Le troisième témoin de l'appelant, le directeur de l'entreprise, M. Robert S. Harris, a expliqué comment les caisses, les cageots, les palettes et les cadres de lits sont construits et comment son entreprise fournissait aux assembleurs finals de ces produits les éléments de bois nécessaires. Il a dit que, par souci de faire des économies sur les frais d'expédition lorsqu'il fournissait du bois de palette à un client, l'appelant expédiait les patins de 2 po sur 4 po et les planches de 1 po sur 4 po en paquets distincts et souvent dans des camions distincts. Cependant, à son avis, l'appelant expédiait des palettes démontées. L'appelant fournissait des éléments finis en quantités suffisantes pour permettre au client d'assembler un nombre déterminé de produits finis. Il en était de même des caisses, des cageots et des cadres de lits. M. Harris était aussi d'avis que les palettes, les caisses et les cageots assemblés aux États-Unis à partir des éléments fournis par l'appelant étaient des matériaux d'arrimage, puisqu'ils devaient servir de conteneurs d'expédition ou au transport d'autres produits.
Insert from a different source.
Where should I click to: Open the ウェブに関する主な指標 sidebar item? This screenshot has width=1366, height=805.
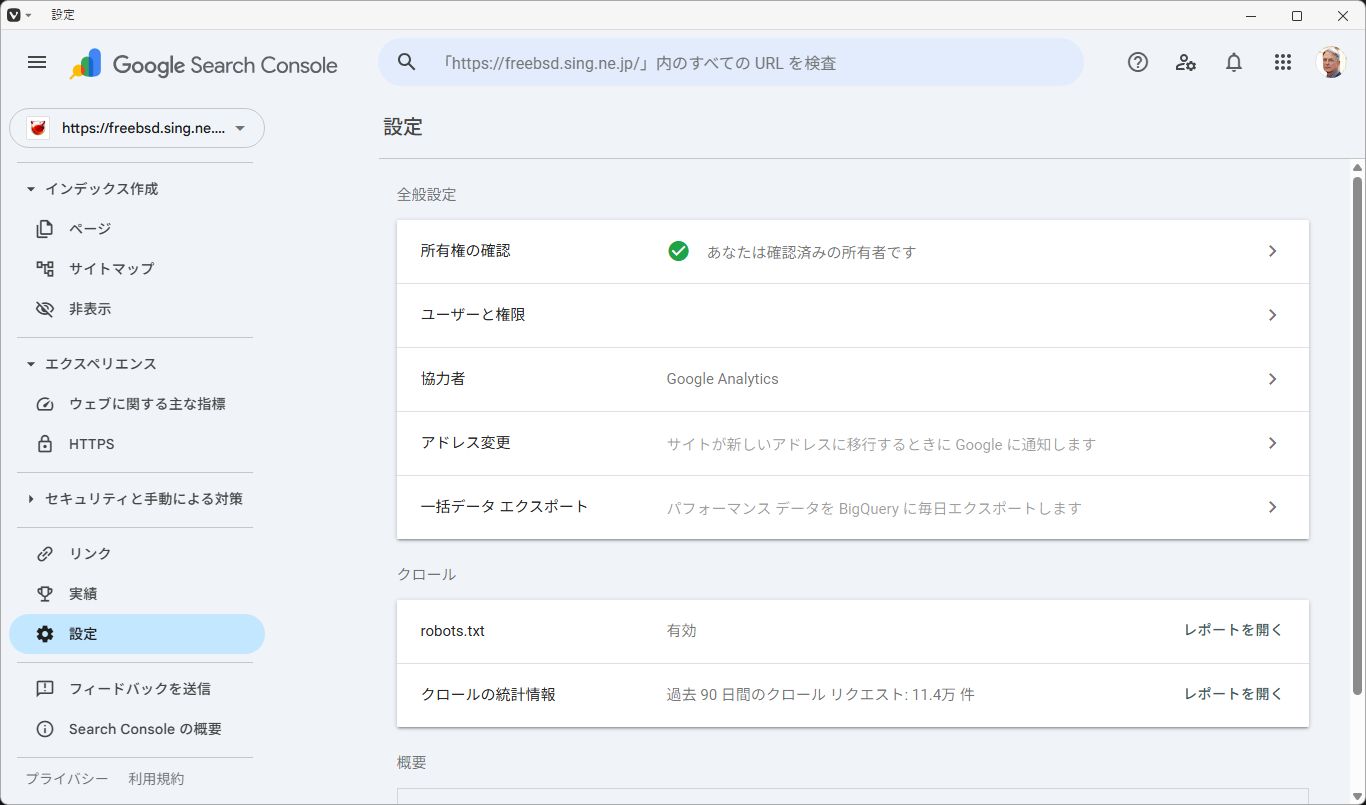[x=147, y=404]
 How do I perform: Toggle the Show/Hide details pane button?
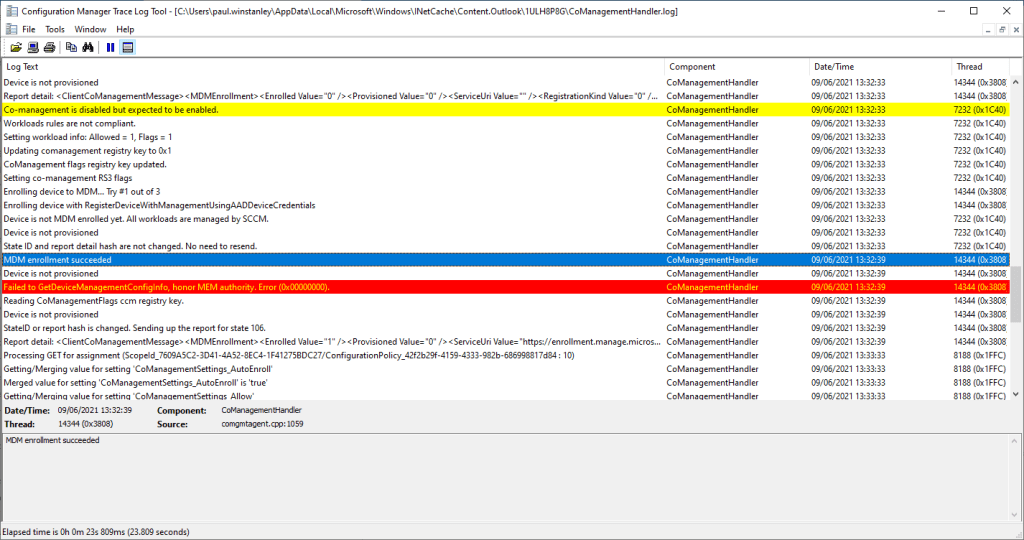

M. Harris a commenté les factures et les autres documents présentés à titre d'éléments de preuve qui concernaient plusieurs des transactions visées par la cotisation. Dans chaque cas, il a décrit le matériau, la «retransformation» effectuée par l'appelant avant l'exportation selon les prescriptions de ses clients et la façon dont le matériau pouvait être utilisé, d'après sa connaissance de l'entreprise du client. Selon M. Harris, les pièces A-13 et A-16 visaient un «matériau [ ] de cageot [ ]» retransformé dépassant 90 po de longueur, alors que les pièces A-12, A-14 et A-15 concernaient des cadres de lits, des caisses et des éléments de cageots de longueurs allant de 37 ½ po à 79 po. M. Harris a expliqué qu'en 1989, il n'était pas arrivé à comprendre clairement quels produits étaient assujettis au droit à l'exportation et lesquels en étaient exonér 9‚s aux termes de la Loi, malgré plusieurs discussions avec les fonctionnaires de Revenu Canada. Il a témoigné s'en être remis aux renseignements reçus des fonctionnaires de Revenu Canada pour décider de verser ou non le droit à l'exportation à l'intimé.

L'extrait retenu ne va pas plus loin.